そのとき、マツザカくんは机の下で教科書を開いていました。

 

私が小学校五年生のときのことです。

国語の授業では、毎回漢字テストをすることになっていました。テストといっても正式なものではありません。テストが終わったら隣の席の子と答案用紙を交換し、先生が黒板に書いた回答と照らし合わせて、お互いの答案を添削し合うという方式でした。

 

マツザカくんは私の隣の席に座っていた男の子です。彼の成績は、クラスでも学年でもトップクラスでした。やせっぽちで黒縁のメガネをかけていて、絵にかいたような秀才くんでした。

彼は早熟でもあったのでしょう。「将来の夢は、東京農大に入って大根踊りを踊ることだ」などと、どこで仕入れた情報なのか知りませんが、今思えばずいぶんと子供らしくないことを言っていました。

 

その漢字テストでは、彼はいつも100点でした。

私は漢字だけは比較的得意だったのですが、いつもおしいところで満点にとどかず、90点とか95点といった結果に終わることが常でした。

後の席替えで彼の隣になった友達が、

「マツザカって厳しいんだね。横棒の長さがちょっと足りないだけでペケを付けるんだよ」

とぼやいていました。どうやらマツザカくんの採点は厳しかったようです。

でも、私にとってはマツザカくんが初めての採点者だったので、こんなものかと思っていました。

 

1学期も半ばに入ったころの漢字テストだったでしょうか。私は、視界の端で不穏な動きをとらえました。なんだろうと思い、そちらの方にわずかに顔を向けると、なんとマツザカくんが机の下で教科書を引っ張り出して見ているではないですか。

 

「ど、どうしよう!」

彼がカンニングをしているという事実よりも、自分がカンニングの現場を見てしまったことに困惑しました。

周りの子たちは静かにテストを受けています。だれも気づいていないようです。

 

「マツザカ! 何をしているんだ!」

と先生が言ってくれればいいのに。

 

「あー! マツザカがカンニングしてるー!」

とほかの子が見つけてくれればいいのに。

 

でも、幸か不幸かだれも気づきません。

 

このときの担任は、まだ二十代半ばの熱血教師でした。私はこの先生がちょっと苦手でした。

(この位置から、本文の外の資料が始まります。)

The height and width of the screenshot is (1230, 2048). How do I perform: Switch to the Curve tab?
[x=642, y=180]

私は好んで静かにしているだけだから放っておいてほしいのに、学芸会で目立つ役をさせたり、卒業生への送辞を言わせたりと、おとなしい子たちを何かと前に出そうと余計なことをするのです。まるでおとなしいことが悪いことだと言わんばかりです。

そうやって、自分が正しいと思っているところを押し通すようなところが、この先生にはあるのです。

そんな先生ですから、カンニングなんて許しません。まあ、この先生に限らず、常識的にいえばカンニングは許されるものではないのでしょうが。

 

もし、私がマツザカくんのカンニングを先生に言いつけたら。

本人を職員室に呼んで厳重注意して終わり、で済まないところが、この先生のやっかいなところです。

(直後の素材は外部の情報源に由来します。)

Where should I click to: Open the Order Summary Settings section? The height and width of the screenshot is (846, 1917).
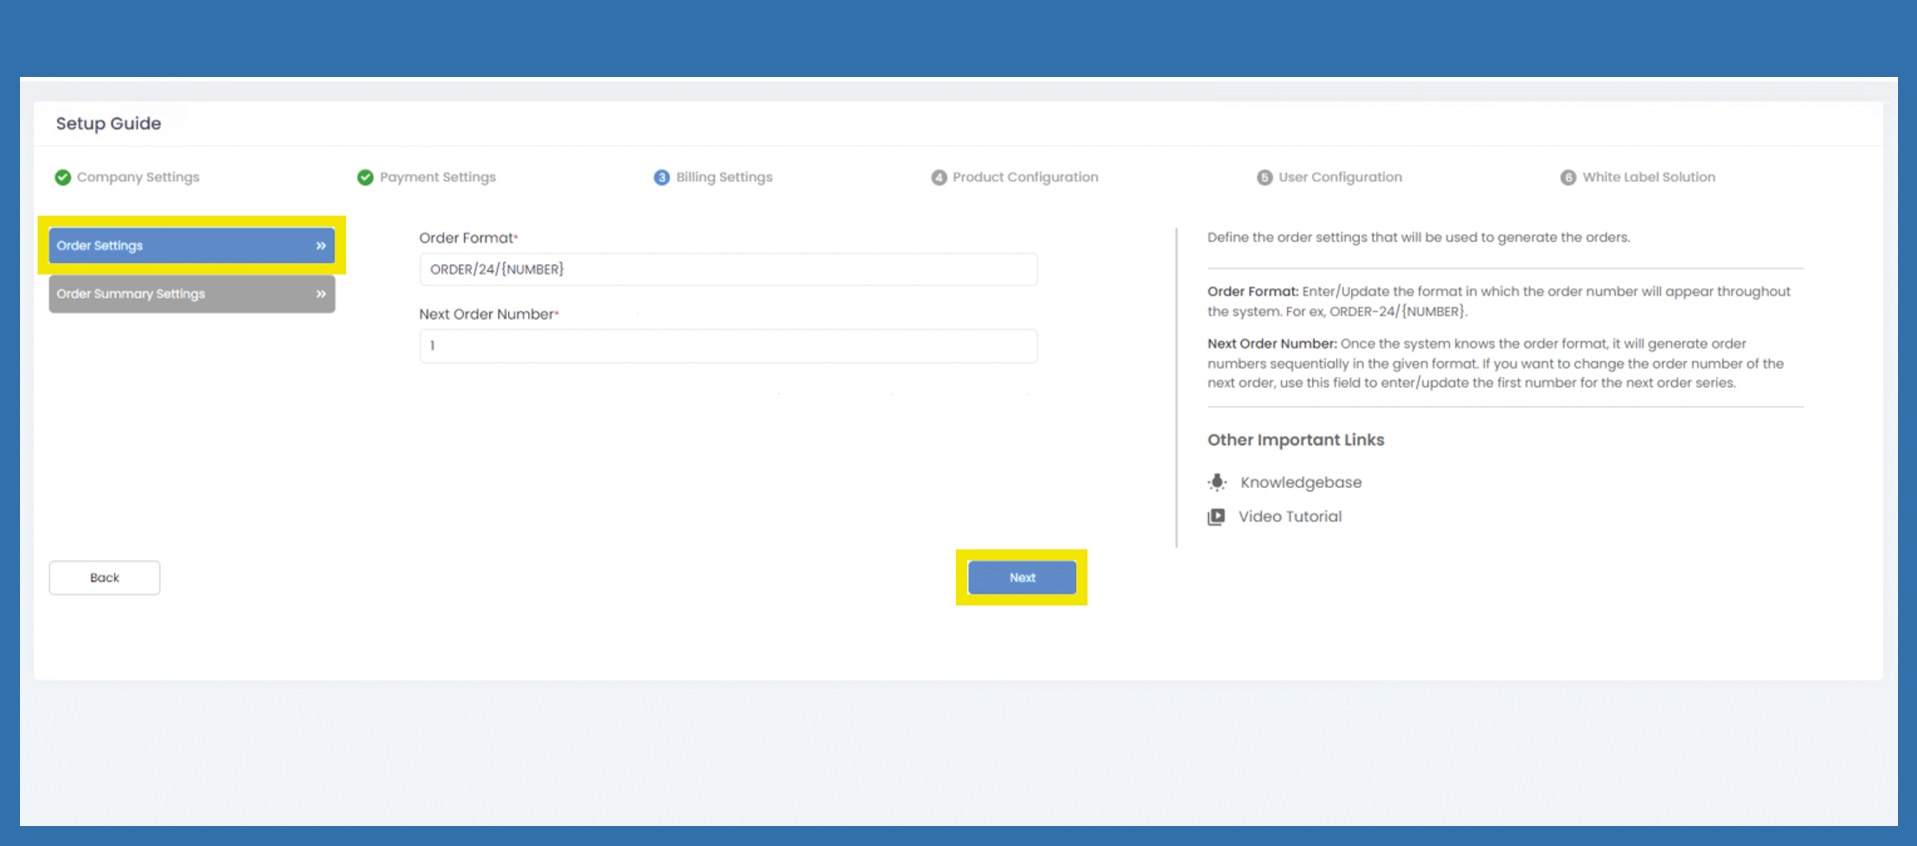pos(131,294)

「なぜカンニングが悪いことなのか、みんなで話し合おう」

などと言い始め、中途半端な白熱教室が繰り広げられることは必至です。そんなことをされたら、カンニングを目撃した私にまで火の粉が飛んで来かねません。こっそりと生きていたい私には、それは何が何でも避けたいことです。

 

普段ぼーっとしている私が、このときばかりはフルスロットルでこの事態をどうしようか考えているうちに、マツザカくんは教科書を戻し、何くわぬ顔でいつものようにテストに取り組み始めました。

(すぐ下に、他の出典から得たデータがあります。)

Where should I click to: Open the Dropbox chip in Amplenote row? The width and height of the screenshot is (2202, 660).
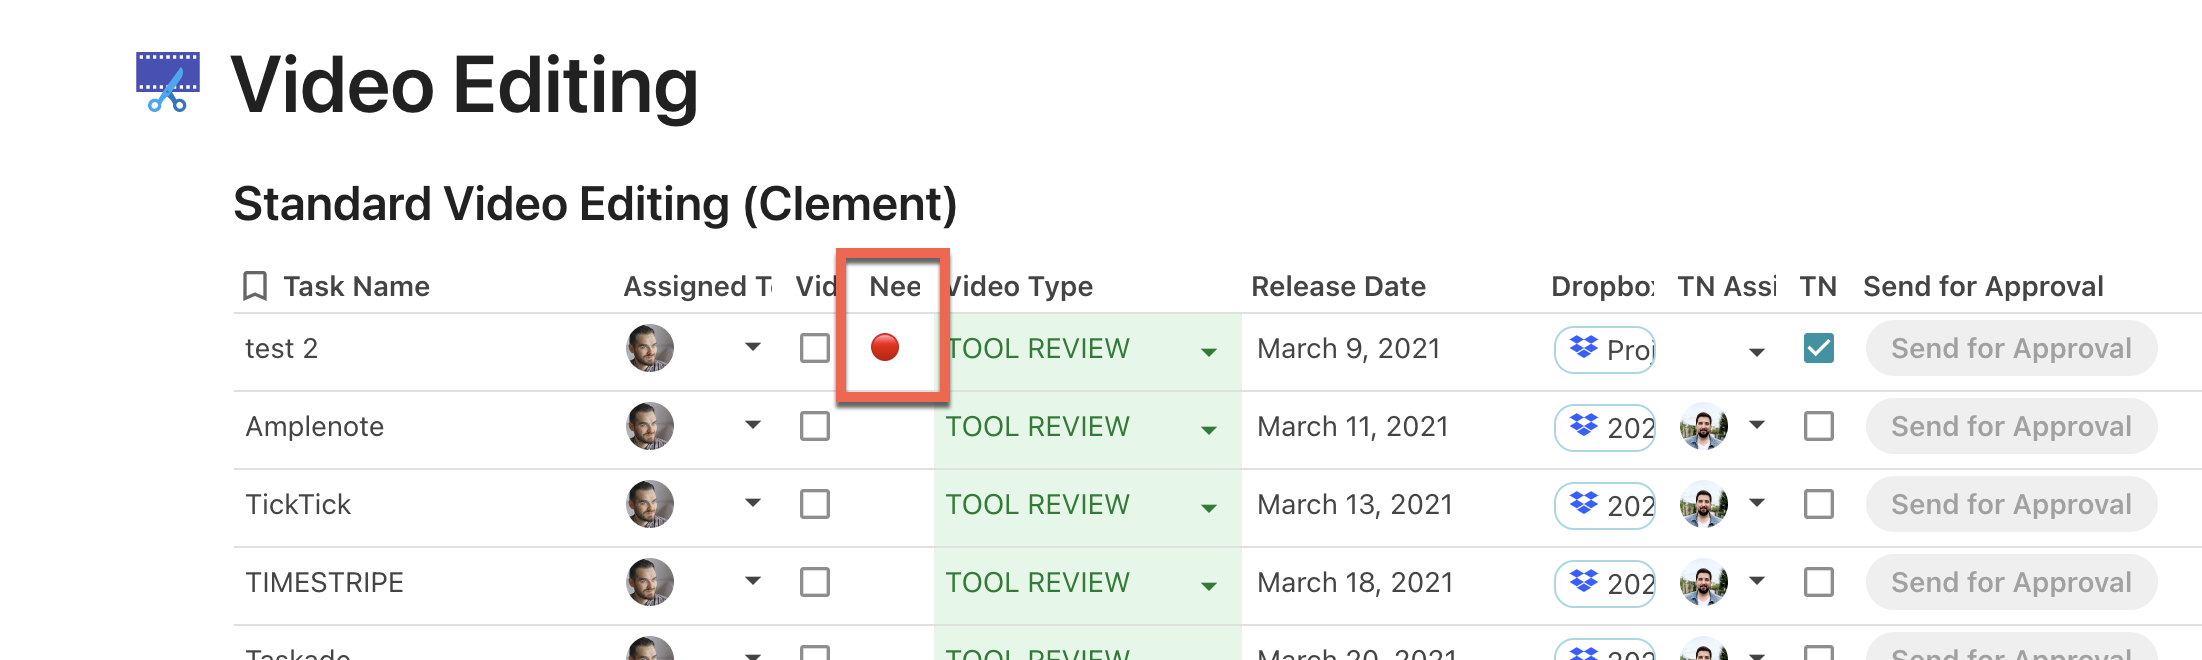tap(1605, 427)
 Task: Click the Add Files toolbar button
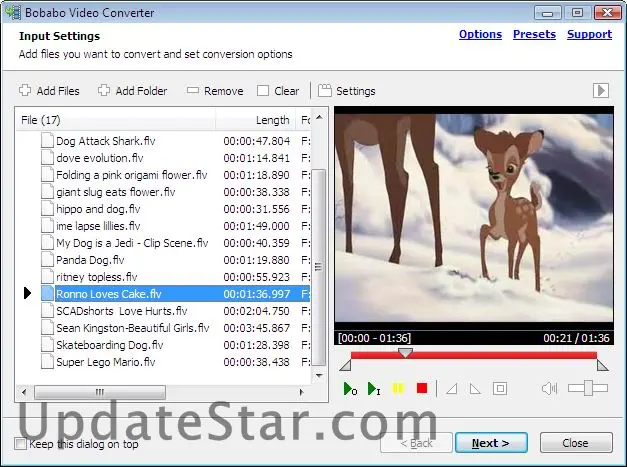click(49, 91)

カンニングが無事に終わってホッとしたのは、マツザカくんよりも私の方ではなかったでしょうか。なんだかいい迷惑です。

 

テスト終了の合図があり、いつものように答案用紙を交換します。

今思えば、そのときに「あんた、カンニングしたでしょ」とマツザカくんに耳打ちして、二人だけの秘密にしておくという方法もあったのですが、奥手だった私にそんな発想はありませんでした。

 

カンニングが功を奏したのか、マツザカくんの答案は100点でした。カンニングしたのだから、100点くらいはとってもらわないと、目撃してしまった私としては納得がいきません。

私はといえば、いつものとおり90点あたりだったと思います。どんなことがあっても、人には相変わらず厳しいマツザカくんです。

 

 

結局、私は、先生にも友達にも家族にも、マツザカくんのカンニングのことは言いませんでした。マツザカくんをかばいたいという気持ちがあったからではありません。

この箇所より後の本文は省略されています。